Task brief. Arrange every line of the entries below as a Markdown table with the columns "Row" and "Content". Number the rows, skip blank lines, and omit the pictures.

Records supplied.
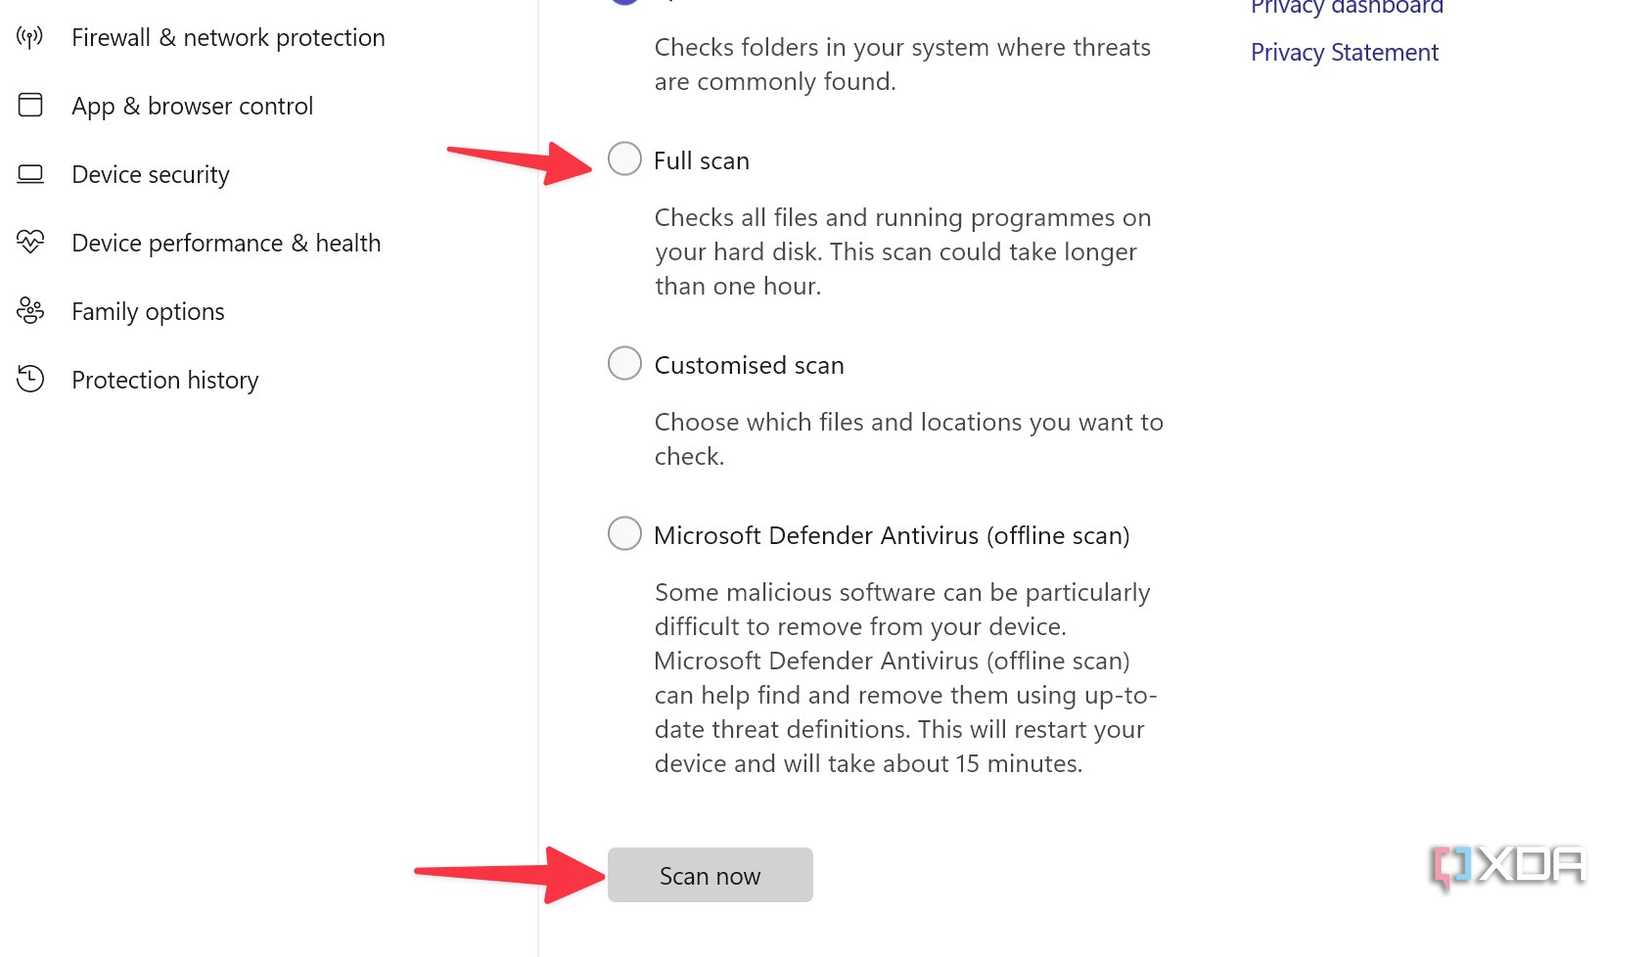Open Device performance & health text label
Viewport: 1650px width, 957px height.
click(226, 243)
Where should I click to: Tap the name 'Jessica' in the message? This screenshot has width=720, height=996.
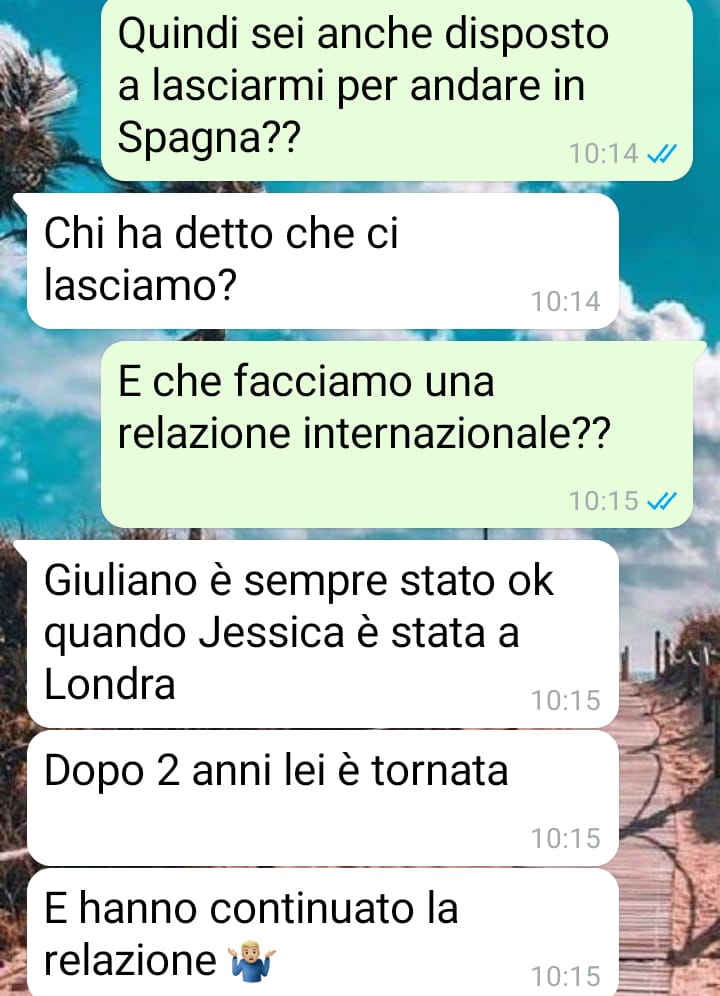tap(271, 633)
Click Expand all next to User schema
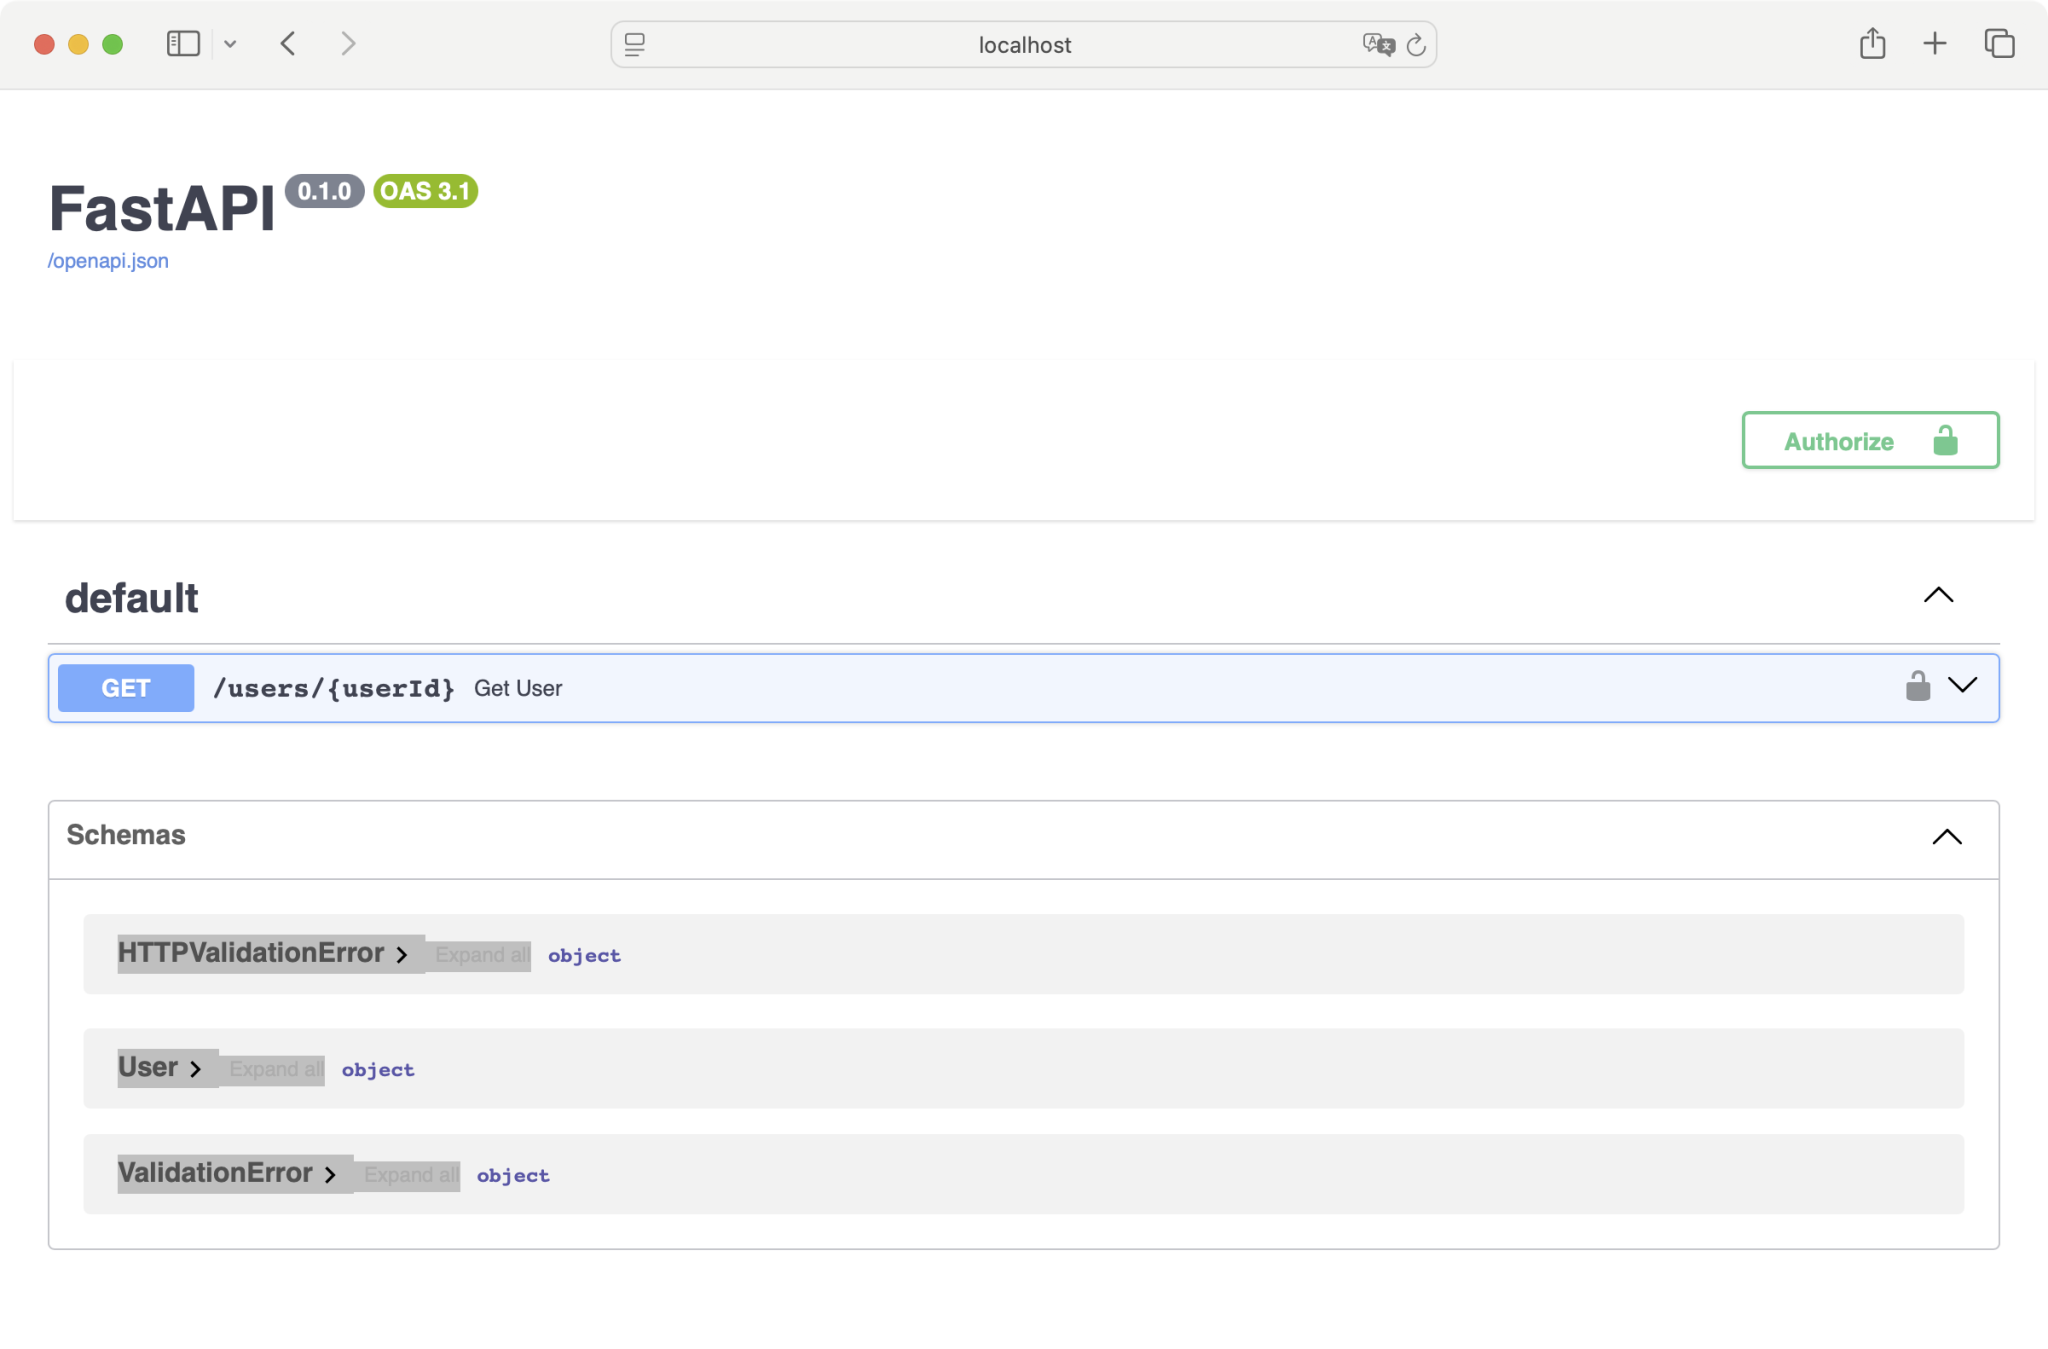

Output below.
| Row | Content |
|---|---|
| 1 | Open Device performance & health text label |
| 2 | Viewport: 1650px width, 957px height. |
| 3 | click(226, 243) |
| 4 | Where should I click to: Tap the name 'Jessica' in the message? This screenshot has width=720, height=996. |
| 5 | tap(271, 633) |
| 6 | Click Expand all next to User schema |